[Your objective]: Return exactly the lines from the "Given: Open TensorBoard settings gear" line through the last line of the entries below. Include no pictures.
BEGIN Record set
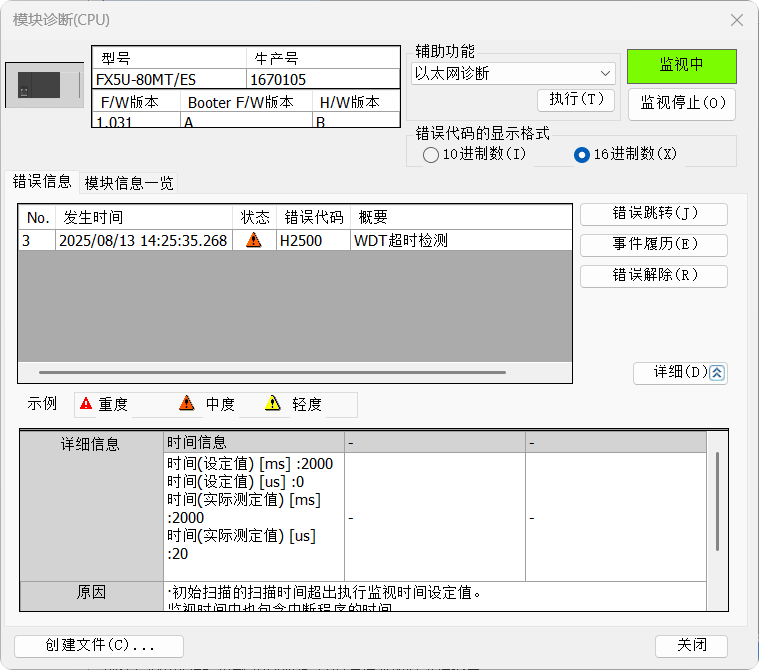Click the 错误跳转(J) button

[x=654, y=214]
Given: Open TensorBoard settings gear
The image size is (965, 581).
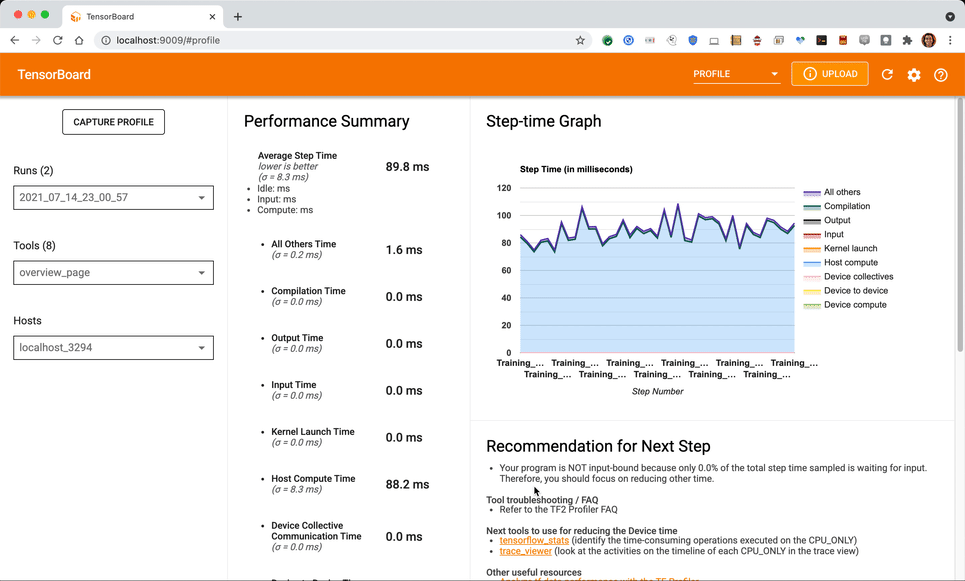Looking at the screenshot, I should (x=914, y=75).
END Record set
[Exercise response]:
Given: Open TensorBoard settings gear
The image size is (965, 581).
Looking at the screenshot, I should (x=914, y=75).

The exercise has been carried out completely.